### [What to produce]
In the items below, report each line that contains the word "button", matching its case exactly.

— Start Material provided —

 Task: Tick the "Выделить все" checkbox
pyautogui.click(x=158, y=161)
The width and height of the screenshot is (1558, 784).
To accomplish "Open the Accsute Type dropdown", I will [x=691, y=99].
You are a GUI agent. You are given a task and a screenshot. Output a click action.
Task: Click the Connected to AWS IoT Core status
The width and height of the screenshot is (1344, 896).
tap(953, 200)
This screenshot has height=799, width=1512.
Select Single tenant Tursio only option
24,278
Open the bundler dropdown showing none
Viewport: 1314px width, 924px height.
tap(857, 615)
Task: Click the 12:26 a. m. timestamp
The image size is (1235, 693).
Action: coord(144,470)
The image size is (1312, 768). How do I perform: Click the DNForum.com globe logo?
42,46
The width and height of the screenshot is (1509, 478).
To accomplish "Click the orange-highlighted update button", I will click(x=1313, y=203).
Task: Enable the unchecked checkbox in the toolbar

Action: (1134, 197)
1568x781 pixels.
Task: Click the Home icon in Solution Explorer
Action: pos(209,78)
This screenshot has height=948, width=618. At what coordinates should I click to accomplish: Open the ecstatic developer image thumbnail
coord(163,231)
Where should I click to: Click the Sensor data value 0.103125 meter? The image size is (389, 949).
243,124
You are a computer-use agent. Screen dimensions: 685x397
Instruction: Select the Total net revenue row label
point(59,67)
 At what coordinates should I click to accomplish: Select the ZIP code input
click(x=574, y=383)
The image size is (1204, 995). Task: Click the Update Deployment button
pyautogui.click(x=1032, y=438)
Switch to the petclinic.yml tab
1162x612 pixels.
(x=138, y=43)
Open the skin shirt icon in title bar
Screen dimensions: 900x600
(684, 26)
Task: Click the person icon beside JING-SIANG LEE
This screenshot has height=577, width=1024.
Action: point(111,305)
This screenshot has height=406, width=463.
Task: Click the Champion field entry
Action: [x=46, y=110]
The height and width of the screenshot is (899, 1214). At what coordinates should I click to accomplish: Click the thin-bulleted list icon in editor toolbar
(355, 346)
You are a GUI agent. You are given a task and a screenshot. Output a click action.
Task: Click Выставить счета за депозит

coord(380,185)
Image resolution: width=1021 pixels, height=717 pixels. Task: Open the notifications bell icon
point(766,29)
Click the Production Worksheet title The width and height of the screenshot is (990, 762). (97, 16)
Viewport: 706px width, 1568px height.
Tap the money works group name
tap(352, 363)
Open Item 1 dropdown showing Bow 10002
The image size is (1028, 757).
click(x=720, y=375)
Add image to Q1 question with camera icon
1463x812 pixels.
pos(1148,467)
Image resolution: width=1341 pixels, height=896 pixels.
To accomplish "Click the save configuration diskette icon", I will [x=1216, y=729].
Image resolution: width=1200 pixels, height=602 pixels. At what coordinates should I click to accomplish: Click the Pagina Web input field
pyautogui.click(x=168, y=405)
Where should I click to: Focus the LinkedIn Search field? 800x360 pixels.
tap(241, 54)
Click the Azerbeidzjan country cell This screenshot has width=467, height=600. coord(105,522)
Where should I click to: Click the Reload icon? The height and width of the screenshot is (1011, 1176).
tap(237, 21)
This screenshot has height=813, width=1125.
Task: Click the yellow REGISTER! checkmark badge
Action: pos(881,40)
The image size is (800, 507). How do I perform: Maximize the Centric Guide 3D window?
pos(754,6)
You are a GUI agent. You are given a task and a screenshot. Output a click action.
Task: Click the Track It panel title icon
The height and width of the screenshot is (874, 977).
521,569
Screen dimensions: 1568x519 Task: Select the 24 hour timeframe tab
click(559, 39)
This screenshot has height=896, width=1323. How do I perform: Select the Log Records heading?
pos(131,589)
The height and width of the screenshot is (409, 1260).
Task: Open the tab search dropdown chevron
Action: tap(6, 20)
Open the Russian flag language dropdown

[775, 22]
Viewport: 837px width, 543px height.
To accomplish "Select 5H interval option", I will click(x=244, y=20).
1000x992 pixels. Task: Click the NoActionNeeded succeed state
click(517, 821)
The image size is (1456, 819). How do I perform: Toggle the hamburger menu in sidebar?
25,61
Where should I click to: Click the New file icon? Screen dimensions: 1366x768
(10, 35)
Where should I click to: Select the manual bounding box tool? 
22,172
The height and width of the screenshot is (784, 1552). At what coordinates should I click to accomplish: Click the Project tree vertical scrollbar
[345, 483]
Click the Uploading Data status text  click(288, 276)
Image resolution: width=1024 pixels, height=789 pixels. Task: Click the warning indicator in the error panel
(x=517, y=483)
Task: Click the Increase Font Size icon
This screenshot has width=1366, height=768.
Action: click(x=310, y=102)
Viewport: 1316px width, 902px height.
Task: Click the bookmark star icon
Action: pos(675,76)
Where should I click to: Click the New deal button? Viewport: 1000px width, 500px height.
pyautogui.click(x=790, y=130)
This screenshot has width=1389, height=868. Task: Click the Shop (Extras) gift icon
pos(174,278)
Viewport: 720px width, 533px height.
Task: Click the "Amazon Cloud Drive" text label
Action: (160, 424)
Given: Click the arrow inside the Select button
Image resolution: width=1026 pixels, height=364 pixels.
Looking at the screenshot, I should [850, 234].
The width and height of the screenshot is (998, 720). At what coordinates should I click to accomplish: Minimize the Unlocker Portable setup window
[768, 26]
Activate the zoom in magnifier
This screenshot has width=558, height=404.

— End Material provided —

### [Written solution]
To accomplish "Click the orange-highlighted update button", I will click(x=1313, y=203).
The image size is (1204, 995). Task: Click the Update Deployment button
Where should I click to: Click the New deal button? Viewport: 1000px width, 500px height.
Given: Click the arrow inside the Select button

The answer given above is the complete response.